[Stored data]
□ □ □ □ □

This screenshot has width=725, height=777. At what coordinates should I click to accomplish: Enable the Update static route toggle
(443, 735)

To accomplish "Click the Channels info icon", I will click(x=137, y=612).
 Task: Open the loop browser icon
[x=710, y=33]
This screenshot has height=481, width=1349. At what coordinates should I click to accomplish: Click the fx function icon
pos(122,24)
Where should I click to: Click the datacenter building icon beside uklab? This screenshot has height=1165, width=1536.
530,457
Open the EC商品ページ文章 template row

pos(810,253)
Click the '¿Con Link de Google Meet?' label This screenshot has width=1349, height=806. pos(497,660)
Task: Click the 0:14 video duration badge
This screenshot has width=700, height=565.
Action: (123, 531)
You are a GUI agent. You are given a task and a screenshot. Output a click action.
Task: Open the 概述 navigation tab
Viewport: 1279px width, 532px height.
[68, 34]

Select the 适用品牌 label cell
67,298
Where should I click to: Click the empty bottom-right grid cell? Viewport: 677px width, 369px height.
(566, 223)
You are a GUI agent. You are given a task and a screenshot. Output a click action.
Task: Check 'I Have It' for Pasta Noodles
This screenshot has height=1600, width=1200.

□ □ □ □ □

* _ACTIVITY_
After locating the line containing "Task: Click the 0:14 video duration badge", write out that line and all remaining lines of the records exactly, with nothing added.

* _RESPONSE TO THE EXERCISE_
Task: Click the 0:14 video duration badge
This screenshot has width=700, height=565.
Action: (123, 531)
You are a GUI agent. You are given a task and a screenshot. Output a click action.
Task: Open the 概述 navigation tab
Viewport: 1279px width, 532px height.
[68, 34]

Select the 适用品牌 label cell
67,298
Where should I click to: Click the empty bottom-right grid cell? Viewport: 677px width, 369px height.
(566, 223)
You are a GUI agent. You are given a task and a screenshot. Output a click action.
Task: Check 'I Have It' for Pasta Noodles
This screenshot has height=1600, width=1200.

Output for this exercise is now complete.